Interpretive Summary: Hessian fly is known to be one of the most devastating insect pests in wheat worldwide. Continual and rapid evolution of biotypes in Hessian fly in response to new resistance gene deployment has put farmers and breeders in a virtual arms race to overcome evolving virulence in the fly. Proteins from the Hessian fly salivary glands allow for it to establish a feeding site on the wheat causing stunting and irreversible damage. We examined 52 genes encoding salivary proteins to determine if we could identify specific proteins linked to virulence in biotypes. While we were not able to identify a single gene that provides biotype-wide ability to overcome deployed wheat, we did find genes of interest that warrant further consideration. This information will be useful to other scientists working to improve Hessian fly resistance and, ultimately, wheat breeders.

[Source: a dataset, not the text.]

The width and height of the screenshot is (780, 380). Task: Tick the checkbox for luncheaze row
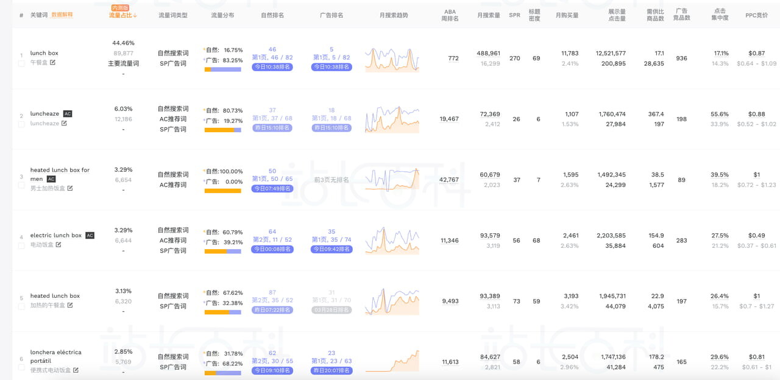21,124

Technical Abstract: Salivary proteins are the initial contact between sedentary insect pests and their host plants, so expectedly one or more salivary proteins mediates the interaction between Hessian fly and wheat, in which a feeding site is established to the benefit of the fly. A survey of 52 loci annotated as insect secreted salivary proteins was conducted in 384 individuals evenly distributed among eight biotypes of Hessian fly (B, C, D, E, GP, L, O, and vH9). Amplicons were sequenced with Illumina, and sequence reads were aligned to the reference sequences from which primers had been designed. Positions of consistent base variation (998 in all) were identified and tabulated by biotype. No varying position was associated with biotype-wide virulence to any one of wheat resistance genes H3, H5, H6, H7/H8, H9, H11, H13, and H26. The multiplate pooling strategy utilized in this study is an effective, affordable way to reveal the genotype of hundreds of individuals at tens of genetic loci.